**** Entries supplied ****
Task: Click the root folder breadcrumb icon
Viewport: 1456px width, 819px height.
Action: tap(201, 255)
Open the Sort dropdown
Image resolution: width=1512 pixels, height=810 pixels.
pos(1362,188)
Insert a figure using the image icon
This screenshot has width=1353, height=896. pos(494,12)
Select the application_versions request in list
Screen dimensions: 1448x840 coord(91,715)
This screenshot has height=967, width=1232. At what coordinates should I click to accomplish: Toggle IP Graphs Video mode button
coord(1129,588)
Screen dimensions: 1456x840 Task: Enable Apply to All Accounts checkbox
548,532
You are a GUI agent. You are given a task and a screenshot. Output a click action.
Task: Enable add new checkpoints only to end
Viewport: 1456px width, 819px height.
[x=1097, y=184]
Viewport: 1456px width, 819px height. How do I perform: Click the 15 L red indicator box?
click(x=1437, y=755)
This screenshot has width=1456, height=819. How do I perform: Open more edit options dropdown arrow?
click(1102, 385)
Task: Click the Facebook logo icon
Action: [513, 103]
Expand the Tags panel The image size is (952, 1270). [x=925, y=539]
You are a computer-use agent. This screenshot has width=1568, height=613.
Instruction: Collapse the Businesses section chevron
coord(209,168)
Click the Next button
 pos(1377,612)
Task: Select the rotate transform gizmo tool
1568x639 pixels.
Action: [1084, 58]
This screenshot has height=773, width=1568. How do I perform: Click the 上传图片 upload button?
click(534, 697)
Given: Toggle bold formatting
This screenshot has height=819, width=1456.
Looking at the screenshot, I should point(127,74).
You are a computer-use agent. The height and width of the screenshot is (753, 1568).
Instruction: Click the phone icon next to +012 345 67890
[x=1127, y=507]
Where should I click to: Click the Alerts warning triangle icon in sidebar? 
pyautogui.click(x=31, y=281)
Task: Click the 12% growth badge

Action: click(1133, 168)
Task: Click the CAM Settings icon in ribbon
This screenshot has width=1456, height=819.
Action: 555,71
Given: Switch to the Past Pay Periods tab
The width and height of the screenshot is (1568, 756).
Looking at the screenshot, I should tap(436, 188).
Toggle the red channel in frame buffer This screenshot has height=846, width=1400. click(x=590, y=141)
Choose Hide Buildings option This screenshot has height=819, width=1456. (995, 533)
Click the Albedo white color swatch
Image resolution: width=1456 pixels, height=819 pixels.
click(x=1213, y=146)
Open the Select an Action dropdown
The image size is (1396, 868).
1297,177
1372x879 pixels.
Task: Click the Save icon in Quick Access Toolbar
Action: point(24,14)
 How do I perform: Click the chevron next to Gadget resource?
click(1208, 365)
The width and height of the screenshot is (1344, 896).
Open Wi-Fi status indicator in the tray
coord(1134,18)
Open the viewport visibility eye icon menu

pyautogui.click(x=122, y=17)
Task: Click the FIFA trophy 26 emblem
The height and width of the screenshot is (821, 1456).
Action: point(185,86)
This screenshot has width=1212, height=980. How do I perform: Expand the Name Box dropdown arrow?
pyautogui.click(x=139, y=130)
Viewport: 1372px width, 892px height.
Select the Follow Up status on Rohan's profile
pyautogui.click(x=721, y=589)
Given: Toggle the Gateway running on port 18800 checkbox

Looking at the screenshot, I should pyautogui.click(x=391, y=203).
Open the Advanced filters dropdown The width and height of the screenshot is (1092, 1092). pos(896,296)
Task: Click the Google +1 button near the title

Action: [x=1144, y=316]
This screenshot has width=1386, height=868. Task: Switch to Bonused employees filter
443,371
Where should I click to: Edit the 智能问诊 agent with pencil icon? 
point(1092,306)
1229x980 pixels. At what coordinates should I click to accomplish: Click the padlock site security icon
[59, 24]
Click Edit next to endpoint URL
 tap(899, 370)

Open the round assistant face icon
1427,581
****
Assignment:
Copy from the line with "Choose Hide Buildings" to the final line of the records, inclusive, and add nothing else.

Solution:
Choose Hide Buildings option This screenshot has height=819, width=1456. (995, 533)
Click the Albedo white color swatch
Image resolution: width=1456 pixels, height=819 pixels.
click(x=1213, y=146)
Open the Select an Action dropdown
The image size is (1396, 868).
1297,177
1372x879 pixels.
Task: Click the Save icon in Quick Access Toolbar
Action: point(24,14)
 How do I perform: Click the chevron next to Gadget resource?
click(1208, 365)
The width and height of the screenshot is (1344, 896).
Open Wi-Fi status indicator in the tray
coord(1134,18)
Open the viewport visibility eye icon menu

pyautogui.click(x=122, y=17)
Task: Click the FIFA trophy 26 emblem
The height and width of the screenshot is (821, 1456).
Action: point(185,86)
This screenshot has width=1212, height=980. How do I perform: Expand the Name Box dropdown arrow?
pyautogui.click(x=139, y=130)
Viewport: 1372px width, 892px height.
Select the Follow Up status on Rohan's profile
pyautogui.click(x=721, y=589)
Given: Toggle the Gateway running on port 18800 checkbox

Looking at the screenshot, I should pyautogui.click(x=391, y=203).
Open the Advanced filters dropdown The width and height of the screenshot is (1092, 1092). pos(896,296)
Task: Click the Google +1 button near the title

Action: [x=1144, y=316]
This screenshot has width=1386, height=868. Task: Switch to Bonused employees filter
443,371
Where should I click to: Edit the 智能问诊 agent with pencil icon? 
point(1092,306)
1229x980 pixels. At what coordinates should I click to accomplish: Click the padlock site security icon
[59, 24]
Click Edit next to endpoint URL
 tap(899, 370)

Open the round assistant face icon
1427,581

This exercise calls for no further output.